Thiner peptidoglycan cell wall Surrounded by second lipid bilayer termed the outermembrane. Outer membrane is anchored onto the cell wall with these braun lipoproteins, and it's decorated on the outside with lipopolysacharides. Lipopolysacharides are important to maintaining structural integrity of semi-fluid bilayer on outside of the cell. The LPS is really important. It's composed of three components. It starts with a lipid A core.

What are transport proteins?

Transport proteins have a hydrophobic region that inserts into the lipid bilayer and on the outside it will be reasonably hydrophilic Transport proteins can be divided into a few different classes depending on how they transport molecules into the cell

If you forgot to add the counterstain to the mixed culture sample at the end of the staining procedure, gram-negative cells would appear __________ and gram-positive cells would appear __________.

colourless; purple

Which transport protein employs transporters that move molecules only in one direction? (can pick multiple) - Uniport - Antiport - Symport

Uniport and Symport

Which statement illustrates the chemical basis for the predominant type of fatty acids in the plasma membrane of a psychrophile? - Saturated fats have straight side chains that prevent tight packing as temperatures drop. - Saturated fats have kinked side chains that prevent tight packing as temperatures drop. - Unsaturated fats have kinked side chains that prevent tight packing as temperatures drop. - Unsaturated fats have straight side chains that prevent tight packing as temperatures drop.

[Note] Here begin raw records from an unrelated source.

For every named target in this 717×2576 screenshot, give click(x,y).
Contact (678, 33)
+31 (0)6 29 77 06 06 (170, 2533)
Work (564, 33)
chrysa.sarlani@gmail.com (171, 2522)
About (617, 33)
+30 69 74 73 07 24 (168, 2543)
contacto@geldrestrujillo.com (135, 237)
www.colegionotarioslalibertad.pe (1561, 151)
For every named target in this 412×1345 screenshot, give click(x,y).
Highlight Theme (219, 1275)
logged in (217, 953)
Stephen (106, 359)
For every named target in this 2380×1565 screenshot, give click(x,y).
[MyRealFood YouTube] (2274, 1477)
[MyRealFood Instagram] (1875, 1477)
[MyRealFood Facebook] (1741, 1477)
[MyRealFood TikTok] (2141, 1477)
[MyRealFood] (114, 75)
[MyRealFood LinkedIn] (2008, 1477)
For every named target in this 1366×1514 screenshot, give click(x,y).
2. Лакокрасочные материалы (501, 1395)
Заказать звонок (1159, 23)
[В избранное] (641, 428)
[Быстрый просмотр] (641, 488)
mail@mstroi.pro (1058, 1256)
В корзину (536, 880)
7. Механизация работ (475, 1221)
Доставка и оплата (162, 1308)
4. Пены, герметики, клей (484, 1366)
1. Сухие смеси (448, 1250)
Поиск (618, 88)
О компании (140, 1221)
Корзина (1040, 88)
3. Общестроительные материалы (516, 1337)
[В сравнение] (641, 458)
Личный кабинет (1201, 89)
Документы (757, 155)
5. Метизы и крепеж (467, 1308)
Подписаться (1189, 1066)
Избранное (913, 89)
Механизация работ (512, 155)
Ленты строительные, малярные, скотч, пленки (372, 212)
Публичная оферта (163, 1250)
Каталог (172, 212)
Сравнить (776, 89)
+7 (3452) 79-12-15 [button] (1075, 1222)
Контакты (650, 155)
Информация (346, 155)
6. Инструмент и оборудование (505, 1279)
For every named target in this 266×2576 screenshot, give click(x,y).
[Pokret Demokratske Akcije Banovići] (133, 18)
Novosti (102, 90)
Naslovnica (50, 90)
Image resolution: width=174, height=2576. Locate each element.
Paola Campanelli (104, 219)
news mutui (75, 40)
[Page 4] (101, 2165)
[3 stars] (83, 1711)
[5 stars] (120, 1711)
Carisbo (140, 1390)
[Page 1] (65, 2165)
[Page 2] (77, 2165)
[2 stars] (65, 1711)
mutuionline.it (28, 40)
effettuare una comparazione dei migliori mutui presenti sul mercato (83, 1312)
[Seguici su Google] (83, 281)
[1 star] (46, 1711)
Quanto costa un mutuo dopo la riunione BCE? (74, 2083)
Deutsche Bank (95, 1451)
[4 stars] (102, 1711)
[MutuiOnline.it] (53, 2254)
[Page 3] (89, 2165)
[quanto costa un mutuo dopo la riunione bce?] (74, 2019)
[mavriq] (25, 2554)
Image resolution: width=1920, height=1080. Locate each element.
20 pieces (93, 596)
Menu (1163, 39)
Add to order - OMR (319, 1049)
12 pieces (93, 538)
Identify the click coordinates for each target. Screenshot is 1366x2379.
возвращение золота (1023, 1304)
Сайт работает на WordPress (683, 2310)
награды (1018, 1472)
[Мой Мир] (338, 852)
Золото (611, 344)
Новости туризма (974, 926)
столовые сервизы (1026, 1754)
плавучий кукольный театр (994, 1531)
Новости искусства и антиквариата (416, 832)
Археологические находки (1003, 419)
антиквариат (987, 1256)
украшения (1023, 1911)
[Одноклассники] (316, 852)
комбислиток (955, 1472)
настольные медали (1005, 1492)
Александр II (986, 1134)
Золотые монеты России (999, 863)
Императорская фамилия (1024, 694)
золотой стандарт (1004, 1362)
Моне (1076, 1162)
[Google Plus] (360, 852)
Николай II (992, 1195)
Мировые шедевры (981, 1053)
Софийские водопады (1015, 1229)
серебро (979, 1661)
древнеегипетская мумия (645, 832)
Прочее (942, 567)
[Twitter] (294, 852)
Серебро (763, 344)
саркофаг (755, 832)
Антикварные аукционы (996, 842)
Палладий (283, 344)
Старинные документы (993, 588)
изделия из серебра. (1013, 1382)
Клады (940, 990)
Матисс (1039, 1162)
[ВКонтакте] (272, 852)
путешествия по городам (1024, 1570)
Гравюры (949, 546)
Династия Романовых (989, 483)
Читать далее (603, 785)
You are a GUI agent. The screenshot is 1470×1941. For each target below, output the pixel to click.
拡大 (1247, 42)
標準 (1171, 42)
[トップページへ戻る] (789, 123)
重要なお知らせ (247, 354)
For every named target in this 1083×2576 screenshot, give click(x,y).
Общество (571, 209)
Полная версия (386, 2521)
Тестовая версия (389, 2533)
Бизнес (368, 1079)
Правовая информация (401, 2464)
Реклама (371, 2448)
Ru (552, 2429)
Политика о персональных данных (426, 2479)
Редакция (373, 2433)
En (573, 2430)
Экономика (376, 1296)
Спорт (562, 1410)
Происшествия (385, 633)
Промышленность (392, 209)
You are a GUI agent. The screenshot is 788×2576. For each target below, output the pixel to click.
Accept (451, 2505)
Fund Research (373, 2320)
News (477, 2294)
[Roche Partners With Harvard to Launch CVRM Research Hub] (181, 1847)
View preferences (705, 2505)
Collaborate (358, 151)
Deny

Unsaturated fats have kinked side chains that prevent tight packing as temperatures drop.

A fellow student is unsure why their gram-negative Escherichia coli is dark blue. Upon examining the Gram stain kit, you notice it didn't have alcohol. What caused the bacteria to be blue instead of pink?

Without the alcohol destaining step, the bacterial cell wall and cell membrane were not altered, which prevented the Gram's iodine and crystal violet from being rinsed away.

If there are bacterial clumps visible in a drop of water on a glass slide, will this affect the staining of the bacteria?

Yes, the clumps of bacterial cells may retain the stains and lead to incorrect data being collected.

As long as you handle the slide gently during staining and use minimal water when rinsing, do you still have to heat fix?

Yes, unless fixed on the glass slide, the bacterial smear will wash away during the staining procedure.

For a carbon source, chemoorganotrophs generally use compounds such as: - nitrate and nitrite. - bicarbonate and carbon dioxide. - acetate, bicarbonate, and nitrate. - acetate, succinate, and glucose.

acetate, succinate, and glucose.

The main functions of the bacterial cell wall include all but the following __________. - limiting cell size - actively transporting solutes against the concentration gradient - resisting cell lysis due to osmotic forces - conferring a specific shape to the cell

actively transporting solutes against the concentration gradient

Which metabolic strategy does NOT invoke the proton motive force for energy conservation? - aerobic catabolism - photoautrophy - chemoorganotrophy - anaerobic

anaerobic

The time between inoculation and the beginning of growth is usually called the...

lag phase

The metabolic diversity of photosynthetic bacteria stems from different...

light-harvesting complexes, electron donors, and organic compounds they produce.